South Portal’s Design approval gone south

The Seattle Design Commission’s rejects plans of the team working on the viaduct replacement project for reasons congruent with walkability and sustainability.

With the latest horror stories from our friends across the Pacific still rumbling in, we are all no doubt shaken.  About two weeks ago, the Sendai region of Japan suffered one of the worst earthquakes in recorded history, and are still in the process of shoveling out of the mess, not to mention concerns about after shocks, tidal waves and nuclear reactor meltdowns.

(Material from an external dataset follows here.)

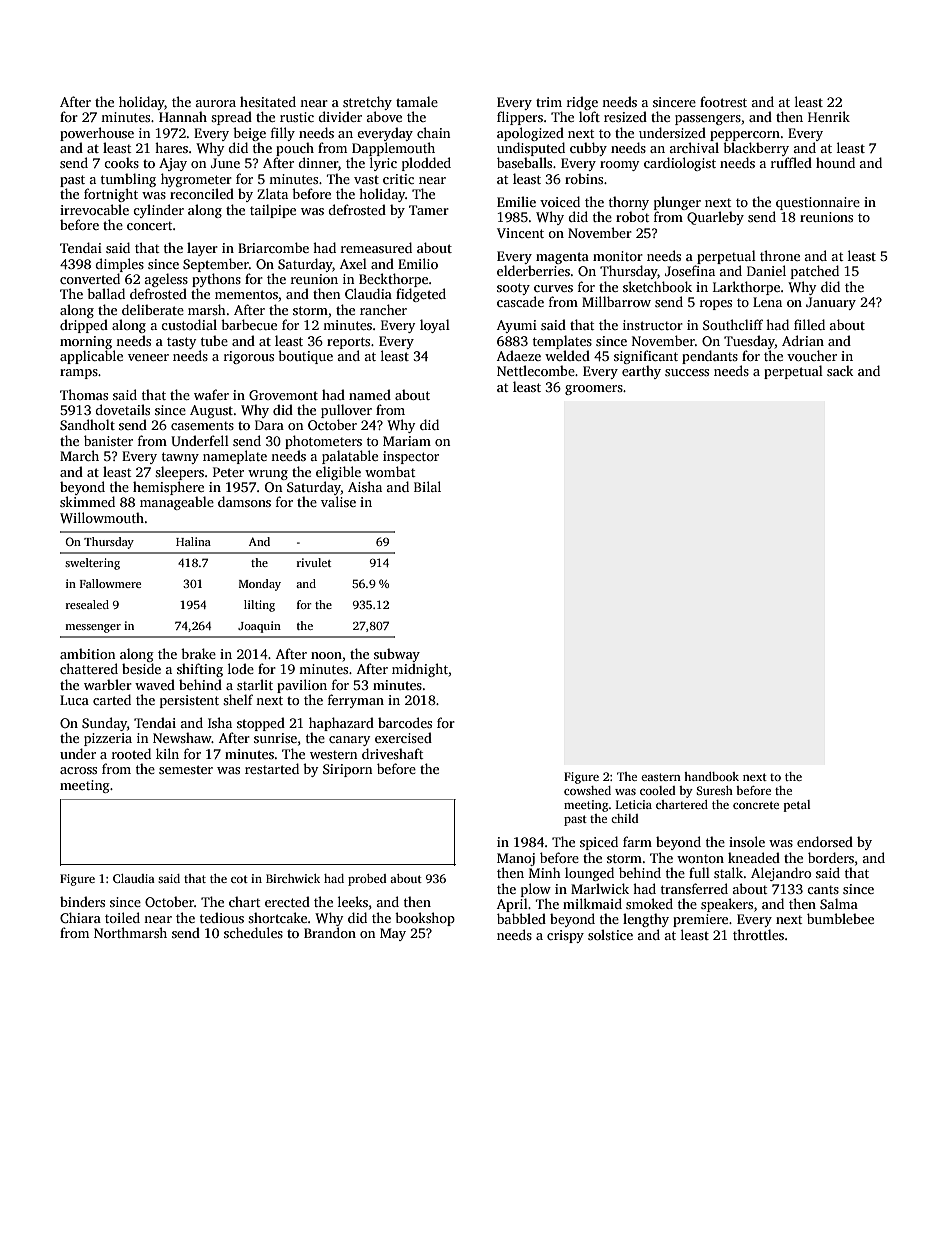 The image size is (952, 1233). I want to click on cot, so click(239, 879).
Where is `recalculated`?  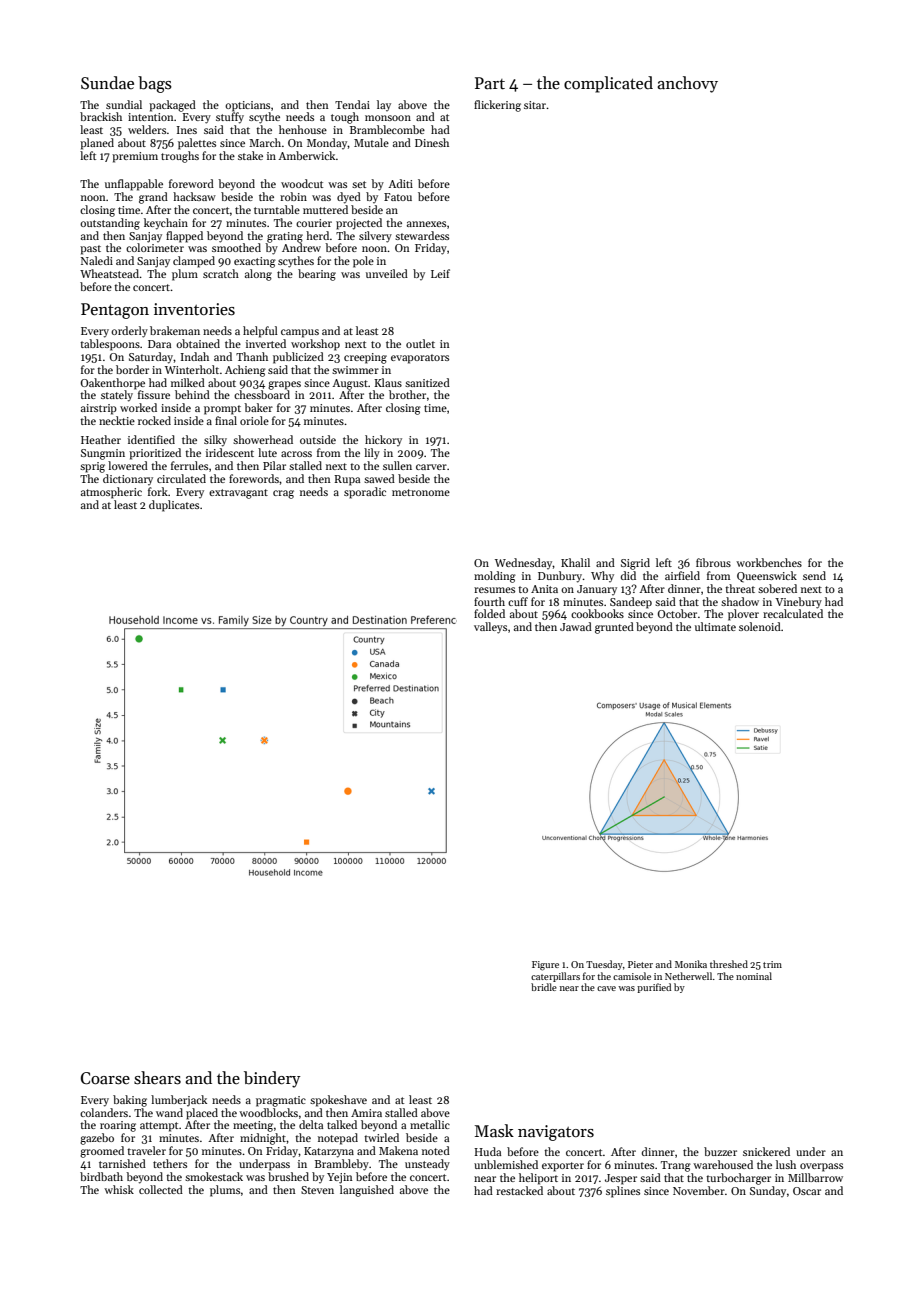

Our worries here in Seattle may not be nearly as catastrophic, but similar problems with unstable ground have propelled serious thinking about the redesign of the Alaskan Way Viaduct, which ropes the downtown area off from the beautiful waterfront of Elliott Bay.  Seattleites know that this road is “condemned” – that is, “will not survive the next earthquake”.  Seattleites are known for their difficulty in making decisions: they have also voted (and voted and voted…) on what to do about it.  It seems that, though the votes are (finally) in, the plans to tunnel are going to take a while. The plan for this particular construction project, according to greenbuilding.com‘s blogger Katie Zemtseff, “narrows the project footprint, elongating the roadway. The previous design had two south-bound exits from the tunnel and two north-bound entrances. The new design has one south-bound exit and two north-bound entrances.  There is a north-bound off-ramp, starting around Royal Brougham, that is about 25 feet high.”  But the Design Commission rejected it. The north-bound ramp is too high, commissioners say, and cuts the city off from the waterfront, exactly the kind of thing the viaduct removal project is seeking to avoid.  Commissioners all pointed out that the new design redraws some assumptions used in past building.  Essentially, the new design would not meet the city’s desire to connect with its backyard waterfront. This is encouraging news for walkability advocates.  It means that those who have the power to make (and veto) design decisions in our city are, at least partially, on the side of sustainability, health and people (as opposed to, say, cars).  Having policymakers concerned about access to the waterfront, the disruption through traffic could cause, and upholding the human values of the city is certainly a huge step for walkability.